Notice of Privacy Practices

Effective Date: January 1, 2025

THIS NOTICE DESCRIBES HOW MEDICAL INFORMATION ABOUT YOU MAY BE USED AND DISCLOSED AND HOW YOU CAN GET ACCESS TO THIS INFORMATION. PLEASE REVIEW IT CAREFULLY.

Our Commitment to Your Privacy

Peak Performance Physical Therapy is committed to protecting your protected health information (PHI). We are required by law to maintain the privacy of your PHI, provide you with this notice of our legal duties and privacy practices, and follow the terms of this notice currently in effect.

How We May Use and Disclose Your Health Information

For Treatment

We may use your health information to provide you with physical therapy treatment and services. We may also share your health information with other healthcare providers involved in your care, such as your physician, to coordinate your treatment.

For Payment

We may use and disclose your health information to bill and collect payment for services provided to you. This includes submitting claims to your health insurance, Medicare, Medicaid, or other payers.

For Healthcare Operations

We may use your health information for our internal operations, such as quality improvement, training, and auditing activities.

Other Permitted Uses and Disclosures

  • To family members or friends: With your permission, to those involved in your care
  • For public health activities: To prevent disease or injury
  • For health oversight: To government agencies authorized to oversee healthcare
  • For legal proceedings: In response to court orders or subpoenas
  • For law enforcement: As required by law or court order
  • For workers' compensation: As authorized by workers' compensation laws
  • To avert serious threat: To prevent serious threat to health or safety

Uses Requiring Your Authorization

We will obtain your written authorization before using or disclosing your health information for:

  • Marketing purposes
  • Sale of your health information
  • Most uses of psychotherapy notes
  • Other purposes not described in this notice

You may revoke your authorization at any time in writing, except to the extent we have already acted on your previous authorization.

Your Rights Regarding Your Health Information

Right to Access

You have the right to inspect and obtain a copy of your health records. Requests must be in writing.

Right to Amend

You have the right to request amendments to your health information if you believe it is incorrect or incomplete.

Right to Restrict

You have the right to request restrictions on how we use or disclose your health information.
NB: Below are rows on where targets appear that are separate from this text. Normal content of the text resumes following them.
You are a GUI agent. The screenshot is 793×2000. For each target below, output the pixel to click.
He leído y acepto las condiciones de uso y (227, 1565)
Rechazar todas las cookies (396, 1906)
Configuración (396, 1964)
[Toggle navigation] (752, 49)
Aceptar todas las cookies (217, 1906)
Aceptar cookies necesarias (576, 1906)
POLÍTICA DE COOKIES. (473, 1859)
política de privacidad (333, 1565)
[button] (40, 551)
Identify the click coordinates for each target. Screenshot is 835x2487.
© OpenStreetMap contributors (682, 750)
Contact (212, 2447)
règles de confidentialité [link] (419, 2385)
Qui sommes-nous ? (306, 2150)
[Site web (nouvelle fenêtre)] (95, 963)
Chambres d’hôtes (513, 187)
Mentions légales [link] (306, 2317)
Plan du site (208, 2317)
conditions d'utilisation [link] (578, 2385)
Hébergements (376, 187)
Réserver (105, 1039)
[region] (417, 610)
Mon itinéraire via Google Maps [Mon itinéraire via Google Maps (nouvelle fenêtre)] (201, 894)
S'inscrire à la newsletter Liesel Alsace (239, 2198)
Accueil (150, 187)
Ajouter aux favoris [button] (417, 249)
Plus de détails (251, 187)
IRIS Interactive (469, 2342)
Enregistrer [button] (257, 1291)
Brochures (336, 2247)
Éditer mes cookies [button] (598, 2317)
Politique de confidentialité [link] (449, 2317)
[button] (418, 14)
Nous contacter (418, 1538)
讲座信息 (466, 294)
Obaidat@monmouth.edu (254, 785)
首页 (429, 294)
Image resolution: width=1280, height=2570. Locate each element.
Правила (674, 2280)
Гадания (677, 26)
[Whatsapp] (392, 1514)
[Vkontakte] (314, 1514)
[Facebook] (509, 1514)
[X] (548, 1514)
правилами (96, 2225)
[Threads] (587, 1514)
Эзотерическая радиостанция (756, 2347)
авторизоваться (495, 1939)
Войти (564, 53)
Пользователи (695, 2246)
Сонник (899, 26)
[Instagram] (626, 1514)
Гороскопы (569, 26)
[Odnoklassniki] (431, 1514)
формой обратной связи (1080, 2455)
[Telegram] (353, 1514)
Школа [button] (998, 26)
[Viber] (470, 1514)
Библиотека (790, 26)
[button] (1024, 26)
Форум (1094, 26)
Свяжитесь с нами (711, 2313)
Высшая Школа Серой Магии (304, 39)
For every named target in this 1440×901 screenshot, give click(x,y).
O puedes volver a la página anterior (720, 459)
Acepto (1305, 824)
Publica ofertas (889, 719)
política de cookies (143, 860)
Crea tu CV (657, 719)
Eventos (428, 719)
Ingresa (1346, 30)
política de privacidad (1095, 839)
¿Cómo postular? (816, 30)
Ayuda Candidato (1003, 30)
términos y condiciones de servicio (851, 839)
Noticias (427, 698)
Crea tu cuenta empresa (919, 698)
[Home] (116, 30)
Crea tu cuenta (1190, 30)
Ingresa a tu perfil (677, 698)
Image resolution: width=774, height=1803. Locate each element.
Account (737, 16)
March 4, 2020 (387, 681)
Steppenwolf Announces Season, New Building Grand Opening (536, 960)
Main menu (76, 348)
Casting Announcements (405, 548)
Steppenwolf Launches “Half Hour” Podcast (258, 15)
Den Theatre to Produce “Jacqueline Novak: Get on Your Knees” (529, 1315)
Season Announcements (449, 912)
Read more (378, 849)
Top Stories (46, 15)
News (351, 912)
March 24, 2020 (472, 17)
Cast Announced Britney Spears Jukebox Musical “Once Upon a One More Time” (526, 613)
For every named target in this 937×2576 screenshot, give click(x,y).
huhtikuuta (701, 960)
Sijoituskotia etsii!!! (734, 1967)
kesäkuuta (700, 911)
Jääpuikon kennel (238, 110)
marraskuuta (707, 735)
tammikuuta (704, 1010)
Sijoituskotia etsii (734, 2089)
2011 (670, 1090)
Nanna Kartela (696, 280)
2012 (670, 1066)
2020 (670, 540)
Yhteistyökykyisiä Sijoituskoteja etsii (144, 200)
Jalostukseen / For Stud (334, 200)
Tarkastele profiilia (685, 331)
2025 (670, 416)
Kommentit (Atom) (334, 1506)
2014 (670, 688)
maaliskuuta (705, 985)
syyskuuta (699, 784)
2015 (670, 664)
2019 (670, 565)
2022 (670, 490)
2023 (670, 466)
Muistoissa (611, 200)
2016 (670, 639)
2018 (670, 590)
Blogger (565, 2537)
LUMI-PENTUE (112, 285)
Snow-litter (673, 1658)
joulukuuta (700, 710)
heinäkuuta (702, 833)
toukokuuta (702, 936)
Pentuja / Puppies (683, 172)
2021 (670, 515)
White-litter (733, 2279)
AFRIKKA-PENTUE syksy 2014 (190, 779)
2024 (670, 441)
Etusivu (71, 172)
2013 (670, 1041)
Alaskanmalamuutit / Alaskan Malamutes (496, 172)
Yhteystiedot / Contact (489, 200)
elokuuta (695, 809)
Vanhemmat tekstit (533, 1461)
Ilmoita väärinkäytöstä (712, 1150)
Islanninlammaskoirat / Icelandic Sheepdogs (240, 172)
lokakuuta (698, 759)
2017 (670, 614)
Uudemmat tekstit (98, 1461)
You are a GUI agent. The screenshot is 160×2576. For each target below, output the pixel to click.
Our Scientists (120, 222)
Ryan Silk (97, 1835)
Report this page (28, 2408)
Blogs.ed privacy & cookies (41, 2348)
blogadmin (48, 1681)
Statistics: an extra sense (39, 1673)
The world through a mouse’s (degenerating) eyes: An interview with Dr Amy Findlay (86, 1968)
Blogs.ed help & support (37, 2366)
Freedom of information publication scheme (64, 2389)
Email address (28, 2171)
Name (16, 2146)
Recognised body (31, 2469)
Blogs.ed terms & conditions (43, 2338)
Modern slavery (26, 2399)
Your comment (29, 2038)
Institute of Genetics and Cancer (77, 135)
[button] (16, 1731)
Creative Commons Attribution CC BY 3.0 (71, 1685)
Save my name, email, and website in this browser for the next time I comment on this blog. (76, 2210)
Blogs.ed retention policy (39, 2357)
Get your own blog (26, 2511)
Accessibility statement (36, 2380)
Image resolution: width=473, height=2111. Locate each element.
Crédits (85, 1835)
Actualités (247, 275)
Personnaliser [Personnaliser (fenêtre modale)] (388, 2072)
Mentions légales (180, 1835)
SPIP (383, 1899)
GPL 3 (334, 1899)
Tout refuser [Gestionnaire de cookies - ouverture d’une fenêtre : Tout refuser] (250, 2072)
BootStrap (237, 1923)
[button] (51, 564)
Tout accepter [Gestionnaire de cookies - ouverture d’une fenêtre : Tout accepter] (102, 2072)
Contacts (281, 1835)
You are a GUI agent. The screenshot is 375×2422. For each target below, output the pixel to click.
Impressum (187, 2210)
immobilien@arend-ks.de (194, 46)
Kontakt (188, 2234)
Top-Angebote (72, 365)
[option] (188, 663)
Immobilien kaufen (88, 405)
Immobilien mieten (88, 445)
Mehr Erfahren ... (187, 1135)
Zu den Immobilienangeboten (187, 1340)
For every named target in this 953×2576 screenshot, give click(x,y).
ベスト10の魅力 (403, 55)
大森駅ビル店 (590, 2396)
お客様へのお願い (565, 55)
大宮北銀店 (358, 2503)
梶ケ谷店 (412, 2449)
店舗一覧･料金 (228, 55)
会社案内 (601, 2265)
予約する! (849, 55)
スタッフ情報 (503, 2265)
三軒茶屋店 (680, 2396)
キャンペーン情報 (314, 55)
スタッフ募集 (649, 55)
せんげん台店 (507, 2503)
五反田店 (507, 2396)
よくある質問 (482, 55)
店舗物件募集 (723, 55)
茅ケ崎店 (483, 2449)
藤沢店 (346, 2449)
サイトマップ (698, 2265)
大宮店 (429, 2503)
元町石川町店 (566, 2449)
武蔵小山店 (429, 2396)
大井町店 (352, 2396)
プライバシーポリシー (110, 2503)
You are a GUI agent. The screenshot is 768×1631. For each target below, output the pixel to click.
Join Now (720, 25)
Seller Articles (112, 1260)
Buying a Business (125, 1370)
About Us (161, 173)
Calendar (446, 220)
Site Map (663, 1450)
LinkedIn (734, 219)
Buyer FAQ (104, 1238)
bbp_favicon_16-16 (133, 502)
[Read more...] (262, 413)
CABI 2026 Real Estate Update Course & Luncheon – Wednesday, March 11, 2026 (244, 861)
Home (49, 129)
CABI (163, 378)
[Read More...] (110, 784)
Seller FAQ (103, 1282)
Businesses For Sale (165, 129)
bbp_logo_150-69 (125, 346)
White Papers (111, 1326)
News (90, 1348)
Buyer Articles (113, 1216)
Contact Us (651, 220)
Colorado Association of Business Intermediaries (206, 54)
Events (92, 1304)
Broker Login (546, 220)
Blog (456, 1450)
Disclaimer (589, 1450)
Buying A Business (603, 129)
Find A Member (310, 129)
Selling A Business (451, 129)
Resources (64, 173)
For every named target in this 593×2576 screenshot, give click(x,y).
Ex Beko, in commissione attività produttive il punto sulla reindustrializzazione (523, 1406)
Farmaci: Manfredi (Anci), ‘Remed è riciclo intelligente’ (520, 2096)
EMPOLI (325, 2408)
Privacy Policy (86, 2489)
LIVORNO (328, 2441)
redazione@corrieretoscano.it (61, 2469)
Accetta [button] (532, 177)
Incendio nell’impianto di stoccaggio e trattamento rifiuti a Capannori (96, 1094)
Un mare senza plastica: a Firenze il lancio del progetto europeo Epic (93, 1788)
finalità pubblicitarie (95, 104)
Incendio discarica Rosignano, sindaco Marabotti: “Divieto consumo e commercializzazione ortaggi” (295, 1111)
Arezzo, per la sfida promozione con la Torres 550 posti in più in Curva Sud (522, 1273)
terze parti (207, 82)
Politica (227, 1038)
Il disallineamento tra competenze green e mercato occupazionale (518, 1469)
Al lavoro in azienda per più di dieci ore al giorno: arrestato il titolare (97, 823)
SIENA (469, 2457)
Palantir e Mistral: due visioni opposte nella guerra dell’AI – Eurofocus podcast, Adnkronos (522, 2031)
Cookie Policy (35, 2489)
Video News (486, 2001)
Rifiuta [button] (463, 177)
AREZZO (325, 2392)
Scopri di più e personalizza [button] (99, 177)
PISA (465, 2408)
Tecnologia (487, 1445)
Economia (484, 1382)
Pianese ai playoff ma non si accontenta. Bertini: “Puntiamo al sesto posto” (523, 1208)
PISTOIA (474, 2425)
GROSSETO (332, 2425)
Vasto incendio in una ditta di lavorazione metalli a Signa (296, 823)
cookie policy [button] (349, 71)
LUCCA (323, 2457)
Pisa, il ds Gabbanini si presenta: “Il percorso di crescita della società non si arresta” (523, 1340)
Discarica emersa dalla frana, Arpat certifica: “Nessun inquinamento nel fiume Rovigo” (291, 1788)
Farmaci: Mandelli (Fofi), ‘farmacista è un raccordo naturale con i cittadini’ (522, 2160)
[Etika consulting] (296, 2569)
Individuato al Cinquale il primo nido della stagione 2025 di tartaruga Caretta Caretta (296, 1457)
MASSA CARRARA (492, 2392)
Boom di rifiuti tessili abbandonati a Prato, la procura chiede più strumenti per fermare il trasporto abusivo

We are not required to agree to all restrictions.

Right to Confidential Communications

You have the right to request that we communicate with you in a specific way or at a specific location.

Right to Accounting of Disclosures

You have the right to receive a list of certain disclosures we have made of your health information.

Right to Paper Copy

You have the right to receive a paper copy of this notice upon request.

Our Responsibilities

  • Maintain the privacy of your health information
  • Provide you with this notice of our duties and practices
  • Follow the terms of this notice currently in effect
  • Notify you if a breach occurs that may have compromised your health information

Changes to This Notice

We reserve the right to change this notice and make the new provisions effective for all health information we maintain. We will post the current notice in our facility and on our website.

Complaints

If you believe your privacy rights have been violated, you may file a complaint:

  • With our Privacy Officer (contact information below)
  • With the Secretary of the U.S. Department of Health and Human Services

You will not be retaliated against for filing a complaint.

Contact Information

Peak Performance Physical Therapy

Privacy Officer
123 Wellness Way, Suite 100
Healthville, ST 12345
Email: privacy@peakperformancept.com
Phone: (555) 123-4567

Acknowledgment

You will be asked to sign an acknowledgment that you received this Notice of Privacy Practices. Your signature acknowledges only that you received a copy of this notice; it does not constitute authorization for us to use or disclose your health information.